§ Lord Hylton
asked Her Majesty's Government:
How they intend to ensure that the people of Hong Kong continue to enjoy a high degree of autonomy and obtain full democratic rights by 2007, in accordance with relevant international agreements. [HL1570]
§ Baroness Symons of Vernham Dean
We continue to follow developments in Hong Kong closely, to ensure adherence to the principles of the 1984 Sino-British Joint Declaration on Hong Kong, which promised a high degree of autonomy for the Hong Kong Special Administrative Region (SAR) except in foreign and defence affairs. My right honourable friend the Foreign Secretary continues to report regularly to Parliament on the implementation of the joint declaration. The last such report, covering the period 1 July to 31 December 2003, was published on 24 February (Cmnd 6125). As the report makes clear, our overall assessment is that, generally, "one country, two systems" continues to work well in practice. Where we have had concerns since the handover that the principles of the joint declaration might be undermined, we have raised them with the SAR Government, or Beijing, as appropriate.

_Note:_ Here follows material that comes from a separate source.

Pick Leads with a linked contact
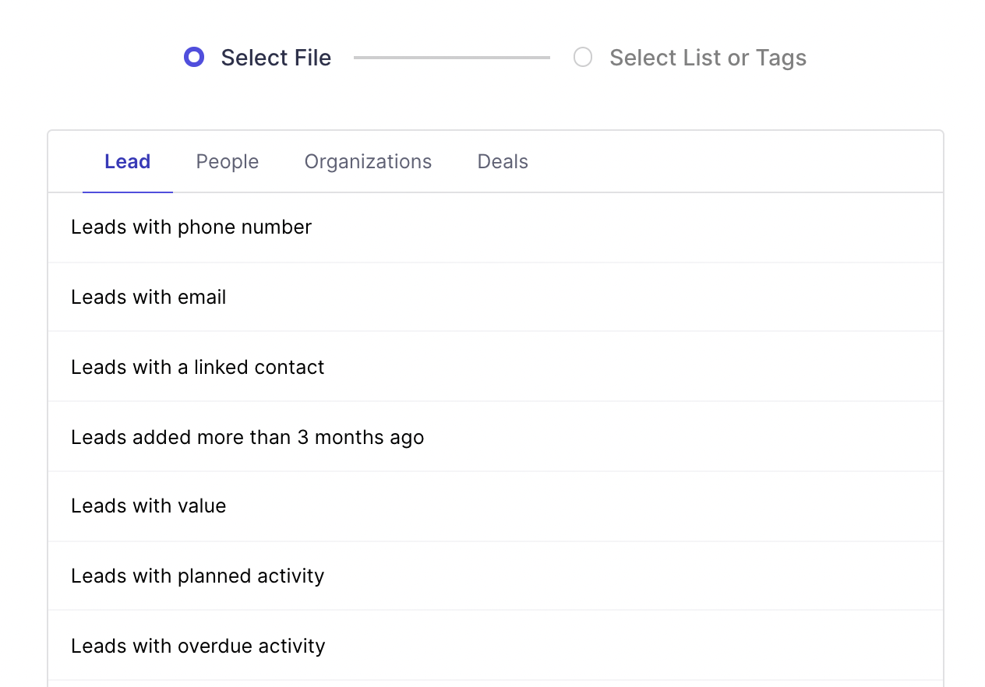198,367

The joint declaration does not guarantee full democracy for Hong Kong by 2007, nor indeed by any date. There are provisions on democracy in the Basic Law of the Hong Kong SAP, in effect Hong Kong's mini-constitution. The Basic Law states that if there is a need to amend the methods for selecting the Chief Executive for the terms subsequent to 2007 and for forming the Legislative Council after 2007, then such amendments must be made with the endorsement of a two-thirds majority of all the members of the Legislative Council and the consent of the Chief Executive. Any such amendments must be reported to the Standing Committee of the Chinese National People's Congress for approval (in the case of the Chief Executive) or for the record (in the case of the Legislative Council).
The Basic Law also states that the methods for selecting the Chief Executive and forming the Legislative Council "shall be specified in the light of the actual situation in the Hong Kong Special Administrative Region and in accordance with the principle of gradual and orderly progress". The "ultimate aim" is the selection of the Chief Executive and election of all members of the Legislative Council by universal suffrage (and, in the case of the Chief Executive, upon nomination by a broadly representative nominating committee in accordance with democratic procedures).154WA
On 7 January the Hong Kong Chief Executive announced the setting up of a task force headed by the Chief Secretary to examine the Basic Law's provisions on constitutional reform and to consult the Chinese Central People's Government before taking matters further. The task force has held meetings with various groups in Hong Kong to ascertain views and has visited Beijing to hold preliminary discussions on the principles and procedures of the Basic Law with officials from the Central People's Government.
Our position on constitutional reform in Hong Kong has been consistent and was most recently restated in the report to Parliament (Cmnd 6125): we hope to see early progress towards the Basic Law's ultimate aims of the selection of the Chief Executive and the election of all members of the Legislative Council by universal suffrage, at a pace in line with the wishes of the people of Hong Kong.